* _EXERCISE REQUIREMENTS_:
Print the rows below exactly as they appear, from the line with "Screen dimensions: 1465x1660 Task: Point to the x-axis" up to and including the line with "click(x=278, y=341)". Leave the pictures out of your answer.

[Stored dataset items]
▶

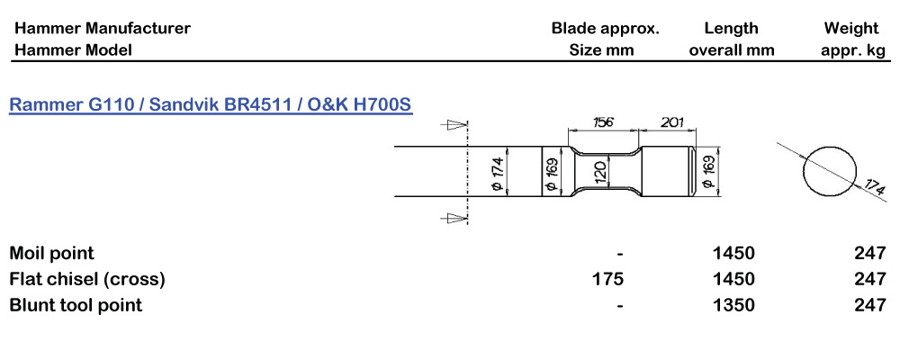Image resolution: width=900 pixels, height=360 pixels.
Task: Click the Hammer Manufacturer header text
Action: click(x=103, y=28)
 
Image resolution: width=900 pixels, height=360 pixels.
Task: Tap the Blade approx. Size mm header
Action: click(x=605, y=39)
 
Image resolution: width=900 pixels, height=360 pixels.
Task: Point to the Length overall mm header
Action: click(x=732, y=39)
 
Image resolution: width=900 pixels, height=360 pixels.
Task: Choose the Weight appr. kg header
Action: click(x=851, y=39)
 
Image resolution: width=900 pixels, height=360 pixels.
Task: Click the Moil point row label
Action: click(x=52, y=253)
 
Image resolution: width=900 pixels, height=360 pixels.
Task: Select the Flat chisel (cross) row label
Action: click(x=87, y=279)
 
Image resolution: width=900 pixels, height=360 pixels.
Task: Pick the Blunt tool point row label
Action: click(x=76, y=304)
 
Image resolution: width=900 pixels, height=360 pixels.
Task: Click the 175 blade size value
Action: click(x=608, y=279)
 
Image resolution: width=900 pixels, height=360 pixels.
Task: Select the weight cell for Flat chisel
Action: click(x=870, y=279)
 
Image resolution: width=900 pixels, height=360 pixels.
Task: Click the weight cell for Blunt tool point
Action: click(x=870, y=305)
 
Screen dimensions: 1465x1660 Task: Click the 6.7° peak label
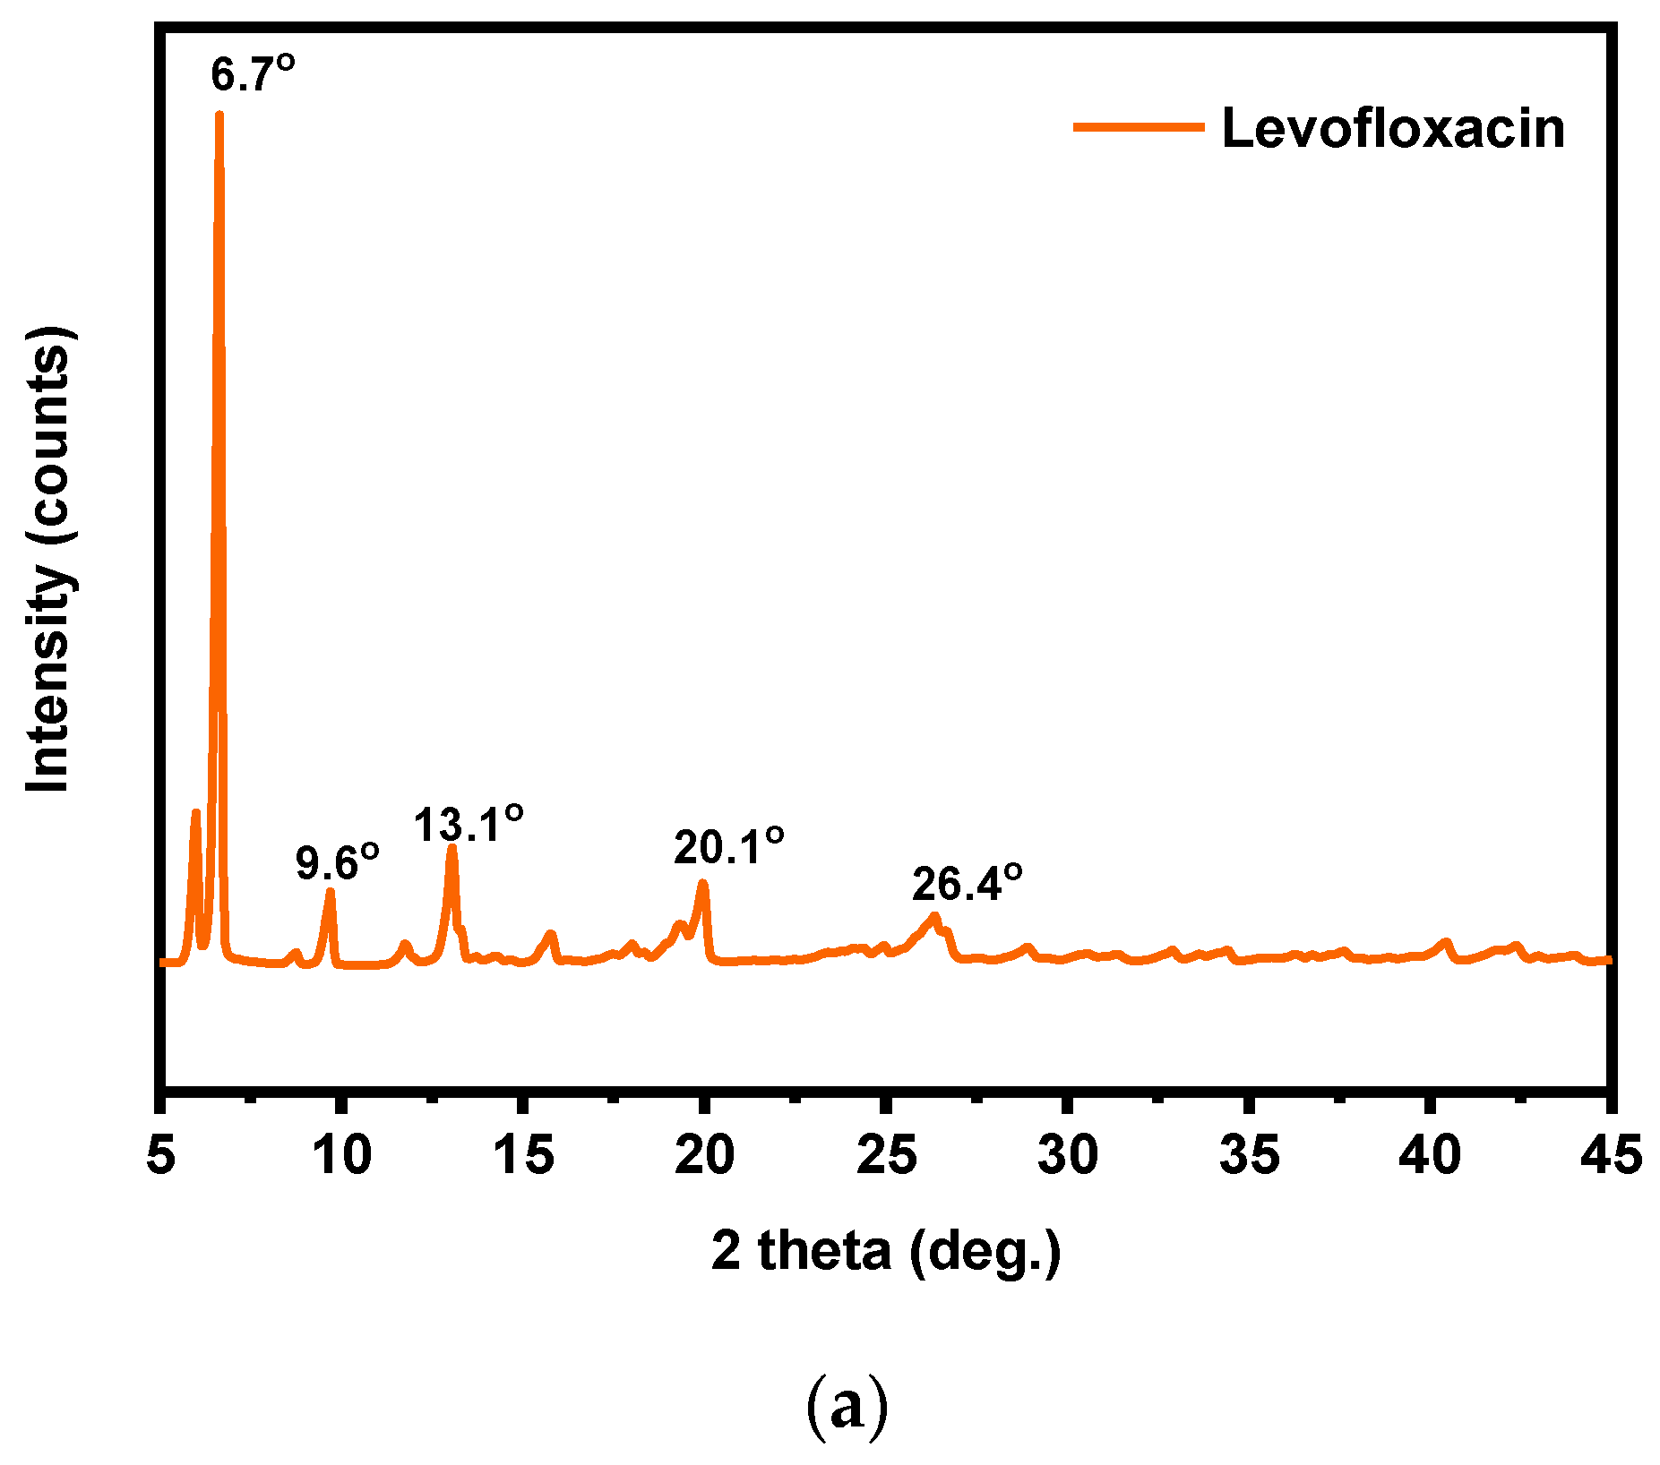click(253, 74)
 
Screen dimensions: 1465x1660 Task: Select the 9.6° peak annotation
click(338, 863)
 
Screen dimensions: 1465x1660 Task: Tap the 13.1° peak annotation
click(469, 824)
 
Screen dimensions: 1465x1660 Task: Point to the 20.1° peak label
click(729, 847)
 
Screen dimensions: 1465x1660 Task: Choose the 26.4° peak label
click(968, 885)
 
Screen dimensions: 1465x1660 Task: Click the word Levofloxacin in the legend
click(1393, 128)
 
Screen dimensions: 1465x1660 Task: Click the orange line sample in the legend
click(1139, 127)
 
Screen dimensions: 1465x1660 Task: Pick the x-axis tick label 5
click(160, 1155)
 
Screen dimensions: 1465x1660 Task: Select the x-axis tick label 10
click(341, 1155)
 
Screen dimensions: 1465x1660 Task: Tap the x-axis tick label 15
click(523, 1155)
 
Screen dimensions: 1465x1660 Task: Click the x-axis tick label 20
click(705, 1155)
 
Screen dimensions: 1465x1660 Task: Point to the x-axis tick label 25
click(887, 1155)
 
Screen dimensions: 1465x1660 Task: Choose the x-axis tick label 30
click(1068, 1155)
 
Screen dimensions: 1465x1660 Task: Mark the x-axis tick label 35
click(1250, 1155)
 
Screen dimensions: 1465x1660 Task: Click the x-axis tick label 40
click(1431, 1155)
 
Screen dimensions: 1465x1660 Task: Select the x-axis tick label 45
click(1611, 1155)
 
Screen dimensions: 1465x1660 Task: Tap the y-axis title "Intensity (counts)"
click(49, 561)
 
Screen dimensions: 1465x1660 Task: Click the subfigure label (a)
click(847, 1407)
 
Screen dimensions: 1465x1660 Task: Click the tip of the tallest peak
click(219, 114)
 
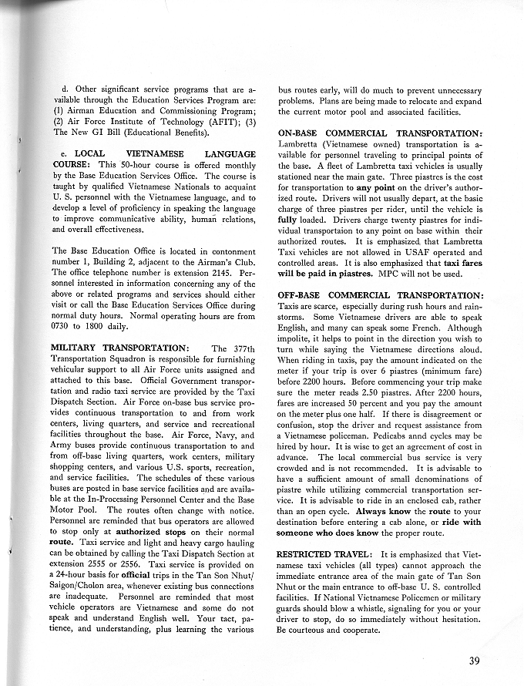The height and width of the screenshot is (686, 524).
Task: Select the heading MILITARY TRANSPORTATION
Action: point(118,348)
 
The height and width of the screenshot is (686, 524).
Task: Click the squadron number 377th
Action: point(241,348)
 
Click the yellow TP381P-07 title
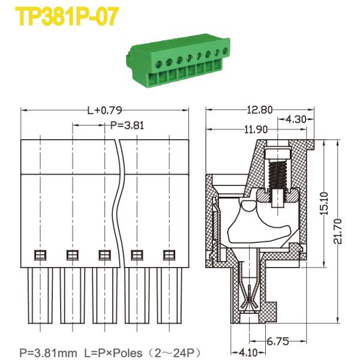click(x=67, y=16)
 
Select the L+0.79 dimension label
click(x=104, y=110)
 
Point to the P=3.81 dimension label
click(x=127, y=125)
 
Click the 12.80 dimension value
click(x=259, y=110)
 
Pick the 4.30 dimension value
click(x=296, y=119)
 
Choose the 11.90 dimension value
click(x=256, y=130)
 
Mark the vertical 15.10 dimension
click(x=324, y=203)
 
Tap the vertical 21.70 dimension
click(x=338, y=231)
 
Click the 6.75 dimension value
click(x=278, y=341)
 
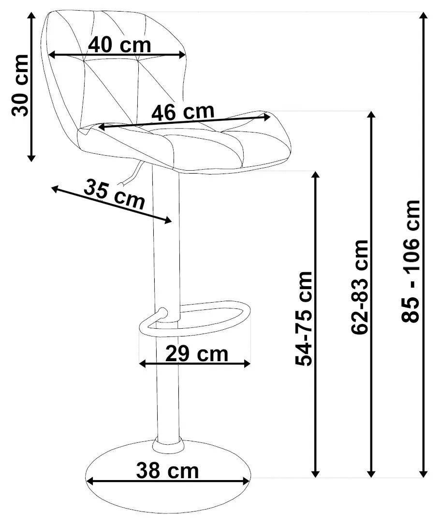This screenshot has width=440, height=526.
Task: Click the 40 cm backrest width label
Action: tap(119, 45)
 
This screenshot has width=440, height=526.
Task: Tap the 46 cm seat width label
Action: tap(183, 112)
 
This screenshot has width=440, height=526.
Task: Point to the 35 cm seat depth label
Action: tap(114, 194)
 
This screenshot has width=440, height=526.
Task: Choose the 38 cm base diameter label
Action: tap(167, 470)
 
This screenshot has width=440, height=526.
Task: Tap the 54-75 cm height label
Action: tap(304, 318)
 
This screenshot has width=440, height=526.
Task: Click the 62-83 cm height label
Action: tap(360, 287)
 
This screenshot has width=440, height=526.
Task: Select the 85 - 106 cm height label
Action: tap(411, 262)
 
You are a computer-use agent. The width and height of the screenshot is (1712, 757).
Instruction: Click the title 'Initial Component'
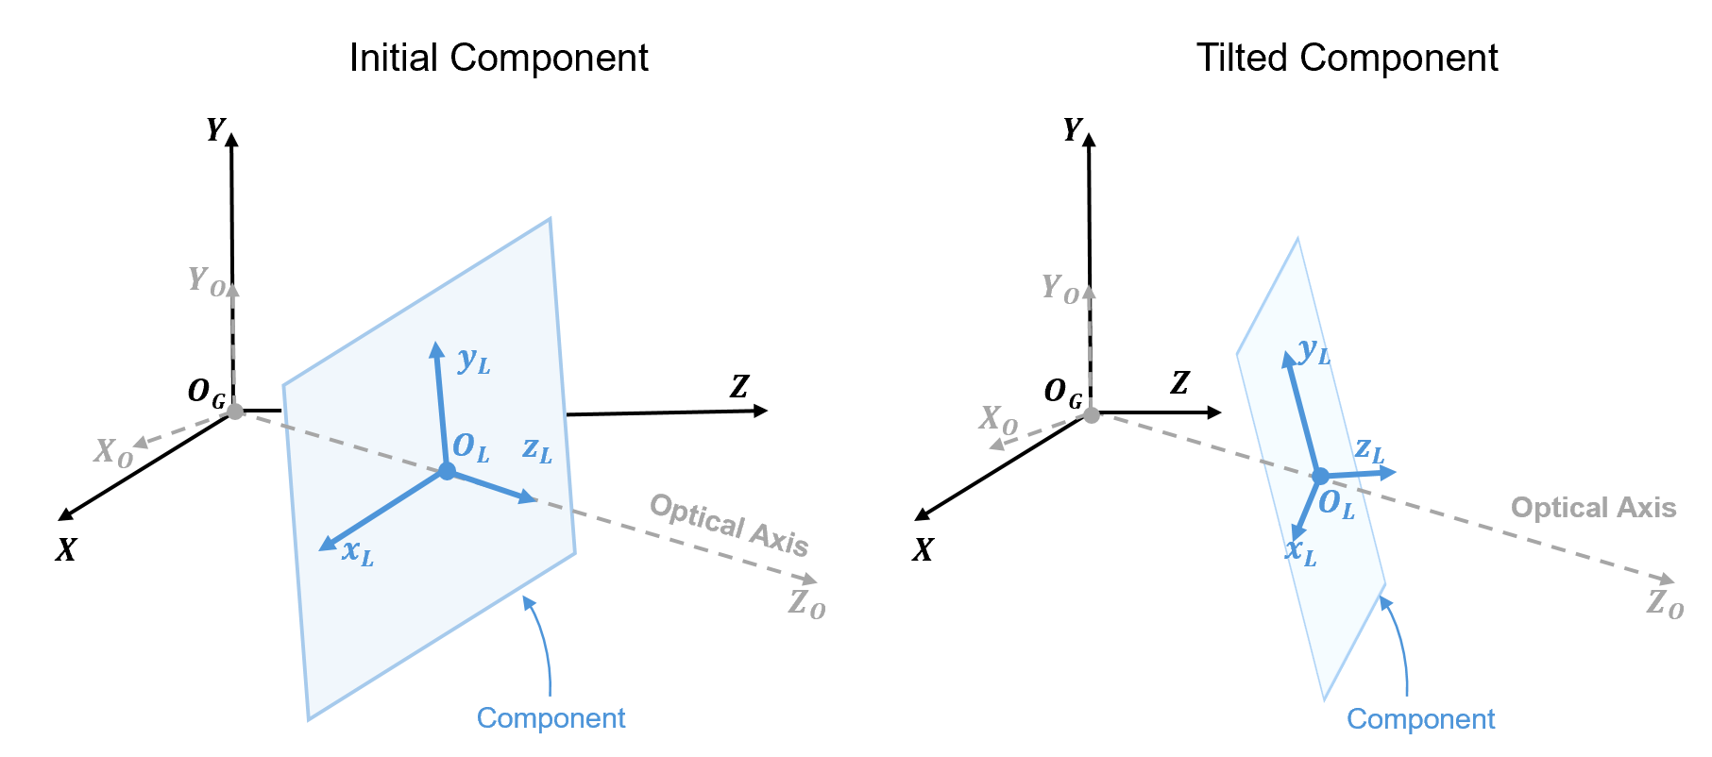click(499, 59)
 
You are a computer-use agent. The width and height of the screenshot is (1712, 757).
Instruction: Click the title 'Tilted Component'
click(1347, 59)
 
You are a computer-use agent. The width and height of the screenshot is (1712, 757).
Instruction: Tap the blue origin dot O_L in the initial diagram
click(447, 471)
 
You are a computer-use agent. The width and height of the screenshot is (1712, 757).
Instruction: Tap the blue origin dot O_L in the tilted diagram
click(1320, 477)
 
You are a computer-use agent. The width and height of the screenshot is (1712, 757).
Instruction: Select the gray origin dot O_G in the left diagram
click(235, 412)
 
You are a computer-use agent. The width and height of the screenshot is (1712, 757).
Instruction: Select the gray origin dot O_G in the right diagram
click(1092, 414)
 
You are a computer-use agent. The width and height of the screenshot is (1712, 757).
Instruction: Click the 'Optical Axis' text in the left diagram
click(729, 525)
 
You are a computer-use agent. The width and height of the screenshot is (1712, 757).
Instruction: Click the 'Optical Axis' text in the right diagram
click(1593, 508)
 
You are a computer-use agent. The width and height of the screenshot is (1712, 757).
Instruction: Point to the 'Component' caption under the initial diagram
click(551, 718)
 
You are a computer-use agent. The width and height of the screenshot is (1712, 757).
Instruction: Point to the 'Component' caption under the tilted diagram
click(1420, 719)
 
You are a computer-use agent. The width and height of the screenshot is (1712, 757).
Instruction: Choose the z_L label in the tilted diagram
click(1369, 449)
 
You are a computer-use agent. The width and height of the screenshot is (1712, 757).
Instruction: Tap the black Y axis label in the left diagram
click(217, 129)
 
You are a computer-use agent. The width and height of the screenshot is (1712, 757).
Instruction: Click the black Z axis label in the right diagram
click(1179, 382)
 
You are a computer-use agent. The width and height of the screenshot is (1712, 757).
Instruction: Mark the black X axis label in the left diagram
click(65, 550)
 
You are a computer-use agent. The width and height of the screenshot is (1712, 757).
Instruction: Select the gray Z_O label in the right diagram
click(1665, 603)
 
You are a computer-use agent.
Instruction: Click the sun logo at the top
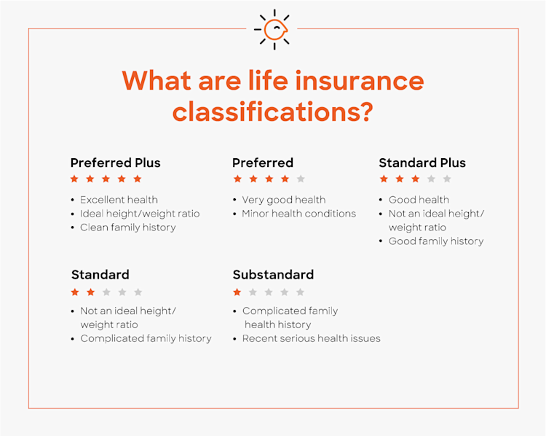[272, 29]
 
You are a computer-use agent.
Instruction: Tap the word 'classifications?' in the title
[272, 112]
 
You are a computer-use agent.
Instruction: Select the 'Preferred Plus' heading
[115, 163]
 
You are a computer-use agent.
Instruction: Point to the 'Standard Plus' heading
[422, 163]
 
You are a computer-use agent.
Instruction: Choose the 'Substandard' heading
[273, 275]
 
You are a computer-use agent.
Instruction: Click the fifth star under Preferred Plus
[138, 179]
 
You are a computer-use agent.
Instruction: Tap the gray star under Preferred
[301, 179]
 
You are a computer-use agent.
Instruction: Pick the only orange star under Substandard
[237, 292]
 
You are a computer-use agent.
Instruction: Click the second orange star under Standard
[90, 292]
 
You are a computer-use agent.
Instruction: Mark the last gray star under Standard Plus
[447, 179]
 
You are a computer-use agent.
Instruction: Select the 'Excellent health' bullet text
[119, 200]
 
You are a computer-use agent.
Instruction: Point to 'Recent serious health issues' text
[311, 338]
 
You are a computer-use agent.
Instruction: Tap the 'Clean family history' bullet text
[128, 227]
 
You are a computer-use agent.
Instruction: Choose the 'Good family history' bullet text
[435, 241]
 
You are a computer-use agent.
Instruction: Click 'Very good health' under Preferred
[283, 200]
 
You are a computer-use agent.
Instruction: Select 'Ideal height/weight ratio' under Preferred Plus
[139, 214]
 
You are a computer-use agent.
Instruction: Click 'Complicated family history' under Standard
[146, 338]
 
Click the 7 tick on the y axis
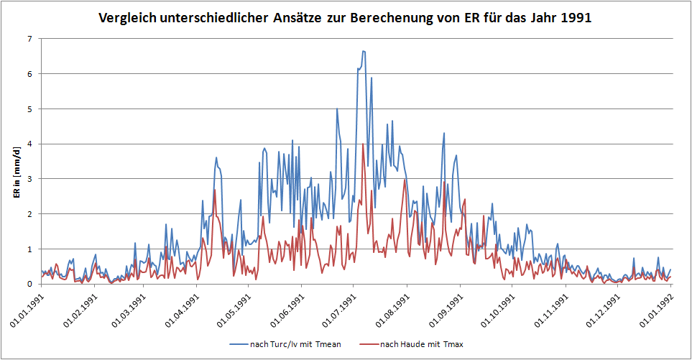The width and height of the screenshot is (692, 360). click(29, 39)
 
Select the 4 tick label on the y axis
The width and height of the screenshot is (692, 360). click(29, 144)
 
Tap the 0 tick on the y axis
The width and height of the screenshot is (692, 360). click(29, 284)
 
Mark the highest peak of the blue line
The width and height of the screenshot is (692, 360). click(364, 51)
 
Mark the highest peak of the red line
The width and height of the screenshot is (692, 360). click(363, 144)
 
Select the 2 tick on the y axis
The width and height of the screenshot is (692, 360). click(29, 214)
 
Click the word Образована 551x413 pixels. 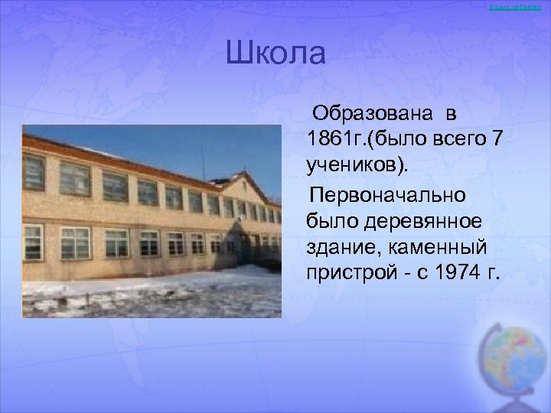[x=370, y=115]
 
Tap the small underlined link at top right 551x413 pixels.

◀

* _EXPECTED ANSWER_:
Screen dimensions: 1465x1660 Task: Point to the x-axis tick label 25
click(887, 1155)
 
Screen dimensions: 1465x1660 Task: Choose the x-axis tick label 30
click(1068, 1155)
 
Screen dimensions: 1465x1660 Task: Mark the x-axis tick label 35
click(1250, 1155)
 
Screen dimensions: 1465x1660 Task: Click the x-axis tick label 40
click(1431, 1155)
 
Screen dimensions: 1465x1660 Task: Select the x-axis tick label 45
click(1611, 1155)
 
Screen dimensions: 1465x1660 Task: Tap the y-axis title "Intensity (counts)"
click(49, 561)
 
Screen dimensions: 1465x1660 Task: Click the subfigure label (a)
click(847, 1407)
 
Screen dimensions: 1465x1660 Task: Click the tip of the tallest peak
click(219, 114)
 
The height and width of the screenshot is (686, 524).
Task: Select the heading MILITARY TRANSPORTATION
Action: point(118,348)
 
The height and width of the screenshot is (686, 524).
Task: Click the squadron number 377th
Action: point(241,348)
 
Click the yellow TP381P-07 title
click(x=67, y=16)
 
Select the L+0.79 dimension label
click(x=104, y=110)
 
Point to the P=3.81 dimension label
click(x=127, y=125)
 
Click the 12.80 dimension value
click(x=259, y=110)
 
Pick the 4.30 dimension value
click(x=296, y=119)
 
Choose the 11.90 dimension value
click(x=256, y=130)
 
Mark the vertical 15.10 dimension
click(x=324, y=203)
 
Tap the vertical 21.70 dimension
click(x=338, y=231)
 
Click the 6.75 dimension value
click(x=278, y=341)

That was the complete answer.